▶ _Passo citato_:
────────────────────────────────────────

Diffusa è la percezione pubblica che per quanto concerne gli strumenti da percussione, nessuno possa superare il mitico martello del dio Thor. Il cui rombo è quello della tempesta, mentre incontra il tipo di superficie che suo malgrado, fa il possibile per contrapporsi al libero passaggio di una massa tanto solida e devastante. Andando incontro alla frantumazione sistematica, nonché totale. Ma la verità dei fatti, a ben pensarci, è che l’arma meno utile di questo mondo è proprio quella che può essere impugnata da un individuo soltanto: poiché una volta assolta alla necessità fondamentale, di annientare le forze del percepito male, ciò che si troverà a lasciare irrisolti sono i compiti per così dire più prosaici, quei mestieri e quei doveri che pur non venendo ammirati convenzionalmente dagli autori di fumetti o altre forme di mitologia moderna, permettono in qualche maniera al mondo di continuare le sue rotazioni attraverso il cosmo del presente e del futuro. È forse proprio per questo, che ad oggi il mondo può contare sull’aiuto del Fractum (modelli: 80, 100, 200 e 250) concepiti per essere utilizzati con una gru o carrello elevatore di tipo assolutamente convenzionale, da parte di chiunque possa averne l’interesse o la necessità. Il che si riferisce, nella maggior parte dei casi, agli operai più fortunati di quel tipo di fabbrica metallurgica, la quale ricevendo grandi carichi dalle miniere prossime o lontane, inizia quel processo di trasformazione che conduce, senza falla, alla materia prima. Ferro, per così dire, ma anche piombo, zinco, alluminio, rame, argento, oro, vanadio, tantalite/vermiculite… Tutto quello, insomma che fuoriuscendo dalle viscere della Terra, necessita generalmente di un preciso processo di raffinazione, per separare il buono dal cattivo, l’utile dall’inutile, il significativo dal collaterale. In altri termini, buttare tutto in pentola, per dare inizio alla cottura.

────────────────────────────────────────

▶ _Compito richiesto 1_: Tra le voci, parti dalla riga che contiene "领导留言板 (288, 1439)" e fermati dopo quella che contiene "Новости (170, 220)", includendo entrambe. Riporta solo queste righe, anche quelle di istruzioni, e sposta di -102 ogni valore delle coordinate nelle risposte.

▶ _Voci in ingresso_:
────────────────────────────────────────

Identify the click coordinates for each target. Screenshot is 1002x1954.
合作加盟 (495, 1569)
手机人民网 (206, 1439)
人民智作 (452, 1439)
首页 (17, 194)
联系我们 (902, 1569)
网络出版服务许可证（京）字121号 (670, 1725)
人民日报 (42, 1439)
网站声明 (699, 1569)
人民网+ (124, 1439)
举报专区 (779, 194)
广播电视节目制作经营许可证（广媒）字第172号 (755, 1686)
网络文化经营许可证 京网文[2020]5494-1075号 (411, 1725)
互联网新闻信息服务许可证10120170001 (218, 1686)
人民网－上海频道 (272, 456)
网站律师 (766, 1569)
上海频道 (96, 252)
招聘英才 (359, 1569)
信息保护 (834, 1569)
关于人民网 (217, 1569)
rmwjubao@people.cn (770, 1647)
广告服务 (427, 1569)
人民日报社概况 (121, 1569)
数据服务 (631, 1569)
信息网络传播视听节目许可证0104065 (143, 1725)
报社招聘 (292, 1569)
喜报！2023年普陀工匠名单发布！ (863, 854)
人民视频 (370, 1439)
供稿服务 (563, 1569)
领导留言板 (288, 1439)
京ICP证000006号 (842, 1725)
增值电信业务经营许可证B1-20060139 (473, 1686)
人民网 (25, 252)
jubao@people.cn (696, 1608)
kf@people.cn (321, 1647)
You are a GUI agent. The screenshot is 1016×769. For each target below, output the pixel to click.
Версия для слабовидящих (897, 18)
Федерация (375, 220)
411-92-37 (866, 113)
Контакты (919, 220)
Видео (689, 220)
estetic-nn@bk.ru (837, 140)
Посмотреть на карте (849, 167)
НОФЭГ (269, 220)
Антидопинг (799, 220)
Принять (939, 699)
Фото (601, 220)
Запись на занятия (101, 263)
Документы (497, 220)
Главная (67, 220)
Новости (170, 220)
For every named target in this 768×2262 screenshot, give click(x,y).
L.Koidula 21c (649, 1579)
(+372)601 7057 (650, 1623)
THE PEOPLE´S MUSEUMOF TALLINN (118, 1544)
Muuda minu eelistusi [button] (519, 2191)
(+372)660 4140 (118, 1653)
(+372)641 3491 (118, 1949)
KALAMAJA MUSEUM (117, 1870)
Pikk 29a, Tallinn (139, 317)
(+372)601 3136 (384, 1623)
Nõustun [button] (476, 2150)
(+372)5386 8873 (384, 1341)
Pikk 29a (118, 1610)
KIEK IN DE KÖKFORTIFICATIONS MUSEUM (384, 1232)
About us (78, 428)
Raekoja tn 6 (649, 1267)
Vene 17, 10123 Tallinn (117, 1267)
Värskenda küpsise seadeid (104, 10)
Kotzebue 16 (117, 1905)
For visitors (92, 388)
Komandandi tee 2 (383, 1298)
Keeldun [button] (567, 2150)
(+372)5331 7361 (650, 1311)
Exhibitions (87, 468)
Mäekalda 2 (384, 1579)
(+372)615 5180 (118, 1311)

────────────────────────────────────────

▶ _Compito richiesto 2_: Copia parola per parola il passo sul martello di Thor e sul Fractum.

▶ _Risposta corretta 1_:
领导留言板 (186, 1337)
京ICP证000006号 (740, 1623)
增值电信业务经营许可证B1-20060139 (371, 1584)
人民网 (-77, 150)
jubao@people.cn (594, 1506)
kf@people.cn (219, 1545)
You are a GUI agent. The screenshot is 1016×769. For each target below, output the pixel to click.
Версия для слабовидящих (795, -84)
Федерация (273, 118)
411-92-37 (764, 11)
Контакты (817, 118)
Видео (587, 118)
estetic-nn@bk.ru (735, 38)
Посмотреть на карте (747, 65)
НОФЭГ (167, 118)
Антидопинг (697, 118)
Принять (837, 597)
Фото (499, 118)
Запись на занятия (-1, 161)
Документы (395, 118)
Главная (-35, 118)
Новости (68, 118)

▶ _Risposta corretta 2_:
Diffusa è la percezione pubblica che per quanto concerne gli strumenti da percussione, nessuno possa superare il mitico martello del dio Thor. Il cui rombo è quello della tempesta, mentre incontra il tipo di superficie che suo malgrado, fa il possibile per contrapporsi al libero passaggio di una massa tanto solida e devastante. Andando incontro alla frantumazione sistematica, nonché totale. Ma la verità dei fatti, a ben pensarci, è che l’arma meno utile di questo mondo è proprio quella che può essere impugnata da un individuo soltanto: poiché una volta assolta alla necessità fondamentale, di annientare le forze del percepito male, ciò che si troverà a lasciare irrisolti sono i compiti per così dire più prosaici, quei mestieri e quei doveri che pur non venendo ammirati convenzionalmente dagli autori di fumetti o altre forme di mitologia moderna, permettono in qualche maniera al mondo di continuare le sue rotazioni attraverso il cosmo del presente e del futuro. È forse proprio per questo, che ad oggi il mondo può contare sull’aiuto del Fractum (modelli: 80, 100, 200 e 250) concepiti per essere utilizzati con una gru o carrello elevatore di tipo assolutamente convenzionale, da parte di chiunque possa averne l’interesse o la necessità. Il che si riferisce, nella maggior parte dei casi, agli operai più fortunati di quel tipo di fabbrica metallurgica, la quale ricevendo grandi carichi dalle miniere prossime o lontane, inizia quel processo di trasformazione che conduce, senza falla, alla materia prima. Ferro, per così dire, ma anche piombo, zinco, alluminio, rame, argento, oro, vanadio, tantalite/vermiculite… Tutto quello, insomma che fuoriuscendo dalle viscere della Terra, necessita generalmente di un preciso processo di raffinazione, per separare il buono dal cattivo, l’utile dall’inutile, il significativo dal collaterale. In altri termini, buttare tutto in pentola, per dare inizio alla cottura.